Some records:

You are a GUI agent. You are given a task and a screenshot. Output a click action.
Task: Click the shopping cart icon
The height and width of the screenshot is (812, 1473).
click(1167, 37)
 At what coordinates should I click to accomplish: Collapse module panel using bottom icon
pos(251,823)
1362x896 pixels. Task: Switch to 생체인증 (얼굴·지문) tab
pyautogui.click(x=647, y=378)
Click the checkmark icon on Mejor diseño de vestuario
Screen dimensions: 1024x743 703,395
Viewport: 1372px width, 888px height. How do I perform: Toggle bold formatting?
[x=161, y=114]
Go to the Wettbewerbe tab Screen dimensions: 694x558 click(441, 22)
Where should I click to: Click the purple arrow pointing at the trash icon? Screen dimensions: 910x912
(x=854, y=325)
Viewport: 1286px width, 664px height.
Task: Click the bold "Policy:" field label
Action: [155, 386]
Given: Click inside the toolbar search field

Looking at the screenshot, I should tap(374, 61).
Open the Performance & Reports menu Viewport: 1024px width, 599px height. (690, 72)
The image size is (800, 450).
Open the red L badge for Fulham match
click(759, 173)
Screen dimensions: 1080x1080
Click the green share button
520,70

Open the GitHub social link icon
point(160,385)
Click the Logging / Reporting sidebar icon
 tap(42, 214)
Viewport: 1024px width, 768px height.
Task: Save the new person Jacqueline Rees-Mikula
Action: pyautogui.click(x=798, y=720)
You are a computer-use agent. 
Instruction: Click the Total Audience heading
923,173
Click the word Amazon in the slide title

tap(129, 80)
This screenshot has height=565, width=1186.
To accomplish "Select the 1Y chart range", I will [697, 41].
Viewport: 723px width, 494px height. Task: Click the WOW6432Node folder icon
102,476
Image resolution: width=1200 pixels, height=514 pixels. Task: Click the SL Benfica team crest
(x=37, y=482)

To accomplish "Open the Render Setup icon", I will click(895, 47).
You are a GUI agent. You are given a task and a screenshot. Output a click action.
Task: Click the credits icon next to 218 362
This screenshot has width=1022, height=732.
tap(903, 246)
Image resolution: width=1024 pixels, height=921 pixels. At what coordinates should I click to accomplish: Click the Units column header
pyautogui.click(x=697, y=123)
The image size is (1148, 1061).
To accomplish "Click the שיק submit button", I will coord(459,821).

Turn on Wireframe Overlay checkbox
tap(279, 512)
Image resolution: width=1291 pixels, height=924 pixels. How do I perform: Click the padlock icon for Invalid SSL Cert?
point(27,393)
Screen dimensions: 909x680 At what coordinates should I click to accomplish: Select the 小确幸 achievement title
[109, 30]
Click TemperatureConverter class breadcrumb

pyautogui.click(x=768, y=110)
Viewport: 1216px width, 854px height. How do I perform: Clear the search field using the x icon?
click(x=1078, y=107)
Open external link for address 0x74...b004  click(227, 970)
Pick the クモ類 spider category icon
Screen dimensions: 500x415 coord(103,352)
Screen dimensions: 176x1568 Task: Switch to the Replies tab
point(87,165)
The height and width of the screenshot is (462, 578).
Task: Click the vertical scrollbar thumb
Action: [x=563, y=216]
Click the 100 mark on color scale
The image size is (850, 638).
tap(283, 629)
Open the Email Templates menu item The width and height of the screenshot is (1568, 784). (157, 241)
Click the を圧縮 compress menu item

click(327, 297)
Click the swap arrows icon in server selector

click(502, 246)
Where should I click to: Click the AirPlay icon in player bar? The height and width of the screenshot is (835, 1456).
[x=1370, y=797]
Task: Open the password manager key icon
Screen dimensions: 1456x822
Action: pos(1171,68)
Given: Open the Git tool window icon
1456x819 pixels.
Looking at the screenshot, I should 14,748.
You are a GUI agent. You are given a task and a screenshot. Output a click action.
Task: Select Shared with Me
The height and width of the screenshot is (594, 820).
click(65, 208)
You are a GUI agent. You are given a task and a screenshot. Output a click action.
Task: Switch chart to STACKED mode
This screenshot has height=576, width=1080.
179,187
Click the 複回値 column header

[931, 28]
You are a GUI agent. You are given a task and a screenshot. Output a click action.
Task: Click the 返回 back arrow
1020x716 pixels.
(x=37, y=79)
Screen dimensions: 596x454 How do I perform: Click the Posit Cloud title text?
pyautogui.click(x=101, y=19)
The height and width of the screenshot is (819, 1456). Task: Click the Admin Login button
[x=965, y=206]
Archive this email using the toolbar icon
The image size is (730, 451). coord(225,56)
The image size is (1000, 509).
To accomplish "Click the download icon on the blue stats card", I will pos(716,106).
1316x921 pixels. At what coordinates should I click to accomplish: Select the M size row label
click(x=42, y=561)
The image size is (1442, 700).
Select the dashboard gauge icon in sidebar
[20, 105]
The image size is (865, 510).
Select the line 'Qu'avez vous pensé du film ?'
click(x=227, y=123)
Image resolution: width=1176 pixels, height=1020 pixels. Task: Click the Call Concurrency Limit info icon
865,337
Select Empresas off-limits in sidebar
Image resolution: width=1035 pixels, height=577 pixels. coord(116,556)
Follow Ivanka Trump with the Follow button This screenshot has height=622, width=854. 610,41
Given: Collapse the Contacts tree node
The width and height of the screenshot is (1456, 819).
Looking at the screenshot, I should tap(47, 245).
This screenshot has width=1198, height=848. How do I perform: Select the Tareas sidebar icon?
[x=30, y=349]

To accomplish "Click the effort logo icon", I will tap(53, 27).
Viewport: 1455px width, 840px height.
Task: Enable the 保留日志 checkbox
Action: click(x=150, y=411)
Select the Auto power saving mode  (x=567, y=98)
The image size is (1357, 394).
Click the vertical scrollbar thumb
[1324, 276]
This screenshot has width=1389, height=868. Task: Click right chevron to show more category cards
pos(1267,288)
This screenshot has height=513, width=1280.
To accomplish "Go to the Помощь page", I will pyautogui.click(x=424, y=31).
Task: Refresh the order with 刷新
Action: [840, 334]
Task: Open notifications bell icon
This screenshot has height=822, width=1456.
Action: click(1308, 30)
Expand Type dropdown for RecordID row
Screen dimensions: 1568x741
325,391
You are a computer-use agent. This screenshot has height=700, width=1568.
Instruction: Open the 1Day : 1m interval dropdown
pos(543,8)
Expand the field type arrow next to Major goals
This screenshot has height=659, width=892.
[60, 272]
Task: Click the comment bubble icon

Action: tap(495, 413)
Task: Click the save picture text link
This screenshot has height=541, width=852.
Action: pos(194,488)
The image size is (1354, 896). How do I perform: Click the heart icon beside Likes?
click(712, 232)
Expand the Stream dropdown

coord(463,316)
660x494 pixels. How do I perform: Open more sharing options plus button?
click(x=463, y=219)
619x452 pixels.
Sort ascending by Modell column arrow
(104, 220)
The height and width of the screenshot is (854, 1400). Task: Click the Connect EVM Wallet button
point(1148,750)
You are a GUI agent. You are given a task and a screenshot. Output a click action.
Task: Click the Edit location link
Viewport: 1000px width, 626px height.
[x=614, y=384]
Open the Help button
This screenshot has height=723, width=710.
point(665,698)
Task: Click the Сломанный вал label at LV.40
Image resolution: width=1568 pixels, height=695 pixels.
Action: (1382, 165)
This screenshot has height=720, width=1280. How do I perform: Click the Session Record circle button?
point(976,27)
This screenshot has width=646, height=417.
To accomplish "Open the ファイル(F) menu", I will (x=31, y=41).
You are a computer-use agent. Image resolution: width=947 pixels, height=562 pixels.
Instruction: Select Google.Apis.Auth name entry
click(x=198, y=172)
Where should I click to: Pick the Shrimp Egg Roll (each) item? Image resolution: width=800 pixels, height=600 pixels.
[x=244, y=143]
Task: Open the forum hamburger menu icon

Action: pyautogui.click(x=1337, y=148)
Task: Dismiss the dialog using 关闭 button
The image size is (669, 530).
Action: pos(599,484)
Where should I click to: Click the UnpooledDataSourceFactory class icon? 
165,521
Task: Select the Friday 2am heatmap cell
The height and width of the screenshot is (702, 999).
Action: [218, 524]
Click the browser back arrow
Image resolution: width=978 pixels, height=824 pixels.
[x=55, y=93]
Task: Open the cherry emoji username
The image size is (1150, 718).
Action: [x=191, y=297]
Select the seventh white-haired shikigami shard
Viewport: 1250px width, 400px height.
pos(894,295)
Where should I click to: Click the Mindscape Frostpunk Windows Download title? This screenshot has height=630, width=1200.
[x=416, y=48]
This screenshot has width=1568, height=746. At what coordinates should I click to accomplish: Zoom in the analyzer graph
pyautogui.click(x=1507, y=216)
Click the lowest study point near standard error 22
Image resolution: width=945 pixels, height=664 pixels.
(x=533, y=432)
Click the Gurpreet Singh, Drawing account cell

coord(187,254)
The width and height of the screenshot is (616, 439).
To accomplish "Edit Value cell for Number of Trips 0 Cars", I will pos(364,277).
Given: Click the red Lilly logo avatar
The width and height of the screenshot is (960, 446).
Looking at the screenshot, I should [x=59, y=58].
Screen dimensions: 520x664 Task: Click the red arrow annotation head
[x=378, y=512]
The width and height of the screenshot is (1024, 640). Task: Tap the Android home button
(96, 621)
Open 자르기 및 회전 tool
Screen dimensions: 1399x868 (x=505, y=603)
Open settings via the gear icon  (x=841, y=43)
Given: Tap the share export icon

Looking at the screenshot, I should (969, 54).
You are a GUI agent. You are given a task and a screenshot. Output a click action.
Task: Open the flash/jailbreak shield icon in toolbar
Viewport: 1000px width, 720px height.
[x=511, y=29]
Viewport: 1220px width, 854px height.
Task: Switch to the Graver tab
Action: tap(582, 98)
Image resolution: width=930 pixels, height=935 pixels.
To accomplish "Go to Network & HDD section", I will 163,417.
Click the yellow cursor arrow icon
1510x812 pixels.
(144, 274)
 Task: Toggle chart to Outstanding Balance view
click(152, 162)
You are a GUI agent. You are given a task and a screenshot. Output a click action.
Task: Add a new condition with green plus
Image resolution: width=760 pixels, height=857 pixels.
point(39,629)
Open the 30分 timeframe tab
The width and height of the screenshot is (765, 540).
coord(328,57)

▸ **GOAL OF THE EXERCISE**
Write out again everything from the line containing "Expand the Stream dropdown" down to the line containing "point(976,27)", requests included, and shift every coordinate in the answers by -148.

▸ **TASK OUTPUT**
Expand the Stream dropdown

coord(315,168)
660x494 pixels. How do I perform: Open more sharing options plus button?
click(x=315, y=71)
619x452 pixels.
Sort ascending by Modell column arrow
(-44, 72)
The height and width of the screenshot is (854, 1400). Task: Click the Connect EVM Wallet button
point(1000,602)
You are a GUI agent. You are given a task and a screenshot. Output a click action.
Task: Click the Edit location link
Viewport: 1000px width, 626px height.
[x=466, y=236]
Open the Help button
This screenshot has height=723, width=710.
point(517,550)
Task: Click the Сломанный вал label at LV.40
Image resolution: width=1568 pixels, height=695 pixels.
Action: (1234, 17)
This screenshot has height=720, width=1280. How do I perform: Click the Session Record circle button?
point(828,-121)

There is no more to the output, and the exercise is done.